Thursday, June 18, 2009

The X-Factor

I haven't posted anything in a while.  Training over the last month has been really hard.  I had been feeling a little deflated and I thought it would be best to take a break from the blog and not spread any negative energy.

I signed up for the Olympic distance race (1 mile swim, 25 mile bike, 6.2 mile run), incase I forgot to post that earlier.  I'm still totally freaked out by the workout schedule that the coaches put out every week.  Despite the fact that I have been training for the last 6 months, I still have doubts that I can actually run 6 or 7 or 8 miles, even though I have done it a zillion times.  The physical training is nothing compared to trying to win the mental game.  

So I am all in for the team trainings from now until the race.  I just need it.  I need the support of my teammates and I need to know I am keeping up.  Last weekend we did a "mock tri."  A mini race, just with our team, to start getting us used to putting all three sports together.  I never swam with the team this year.  I guess I figured after 12 years of competitive swimming, it was the last thing I needed to work on.  And when workouts had to slip, I always cut out the swim, because swimming is my fall back.  So nobody knows that I can swim.  They only know that I can't run, well, I can, but I am really slow.  So when it came time for the mock tri, I crushed the swim, open water and all.  I think I was the third person out of about 100 people on the team to come out of the water.  I surprised just about everyone, including myself.  It was an awesome feeling and just the boost of confidence that I needed.  

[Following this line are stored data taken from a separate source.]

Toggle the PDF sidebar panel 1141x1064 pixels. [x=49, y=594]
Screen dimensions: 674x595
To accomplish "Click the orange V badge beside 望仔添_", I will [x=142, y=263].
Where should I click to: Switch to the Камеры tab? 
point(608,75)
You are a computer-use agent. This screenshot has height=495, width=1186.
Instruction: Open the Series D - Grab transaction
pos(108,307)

I've never wanted to do anything more than to finish this race.  But after month and months of training its demoralizing to always come in second or third to last on a long bike ride or a long run.  Despite the fact that my bike is a 9 year old "Schwin Super Sport" or the fact that some of these people run marathons.  I always want to do better.  But finishing that swim as fast as I did more than level set me for the rest of the race.  I was able to hold off most of my teammates over the course of the bike ride and despite my super slow running pace, finished right behind them at the end of the race.  

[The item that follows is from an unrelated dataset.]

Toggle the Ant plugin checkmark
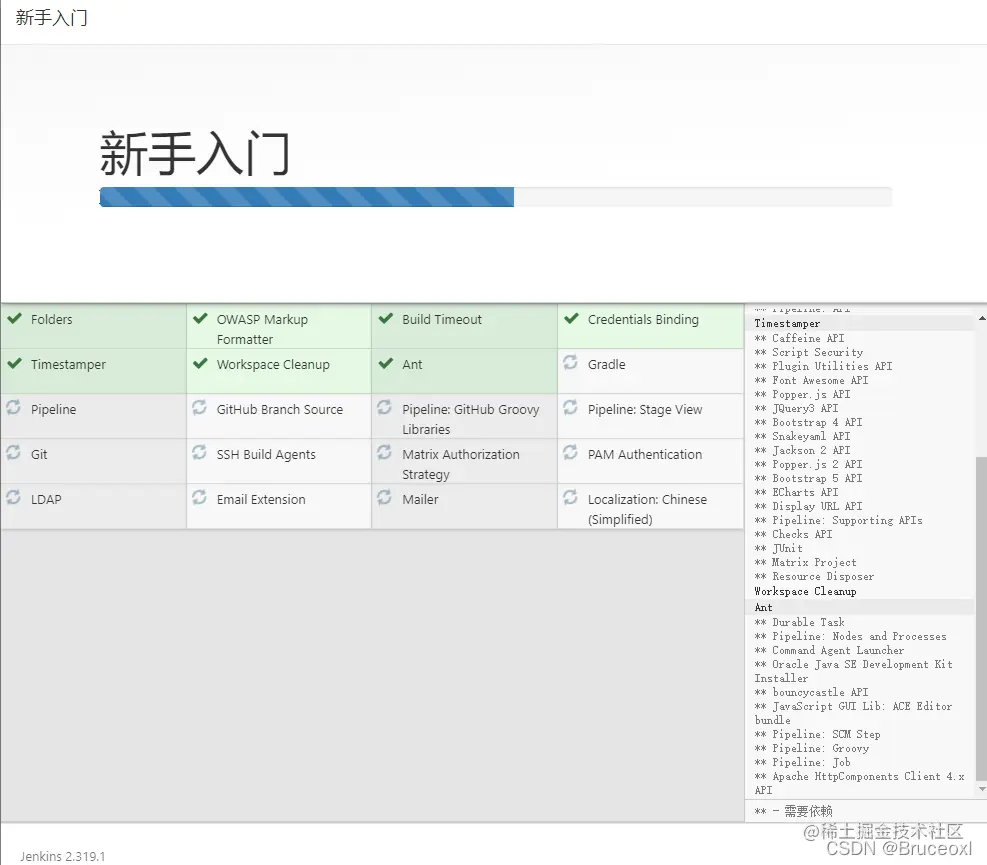This screenshot has width=987, height=865. coord(385,364)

So it felt really really good.  I had to run by myself and that sucked, but I did it.  More than a sprint distance, not quite Olympic distance.  I did it, and felt good and had a little bit more to give at the end.  So, I think I will be ready.  A few more brutal trainings before the race next month, but I think I'll be ready.

Tuesday, June 2, 2009

A better day

The follow up mammogram went fine today. I'm all clear for another 5 years or so. I have 2 dear friends, Erin and Meg, who lost their moms to breast cancer. Both of them sponsored me for my TNT event. I'll admit that I have been terrified the last 4 days, and the appointment this morning both uncomfortable and frightening. But what I have been through this week can't even come close to what their mothers and their families went through battling breast cancer. So tonight I dedicated my workout to Erin and Meg and I hope I have the chance to sponsor them in the Breast Cancer 3 Day Walk this summer.

I was rushed to do my workout tonight. Kevin was still out of town and I was trying to squeeze in a 2 hour brick in on my way home from work only to get a call from the nanny asking for new diapers. I was so rushed. I got in 18 miles and on my way back to the car I forgot to clip out of my pedals and wrecked my bike. It was the exact same accident as last year when I broke my arm. This time I did not put my arm out. So I now have a mean case of road rash on my thigh, but I did not break my arm! Thank God for the extra cushion on my fat ass. I put in a great 3 mile run later in the evening after Kevin got back from the airport. It felt really good.

My most exciting news of the day, I made my fund raising goal, $5000!!! Thank you, thank you, thank you to everyone who has supported me in this endeavor!! Special thanks to my husband Kevin, Aunt Ann and Papa Tom who helped me in with fundraising to help me me this goal. I promised myself if I could get to $5,000 I would go after a half marathon later this year. I'm all in now!! Once I get past this tri, its running, running, running from here on out.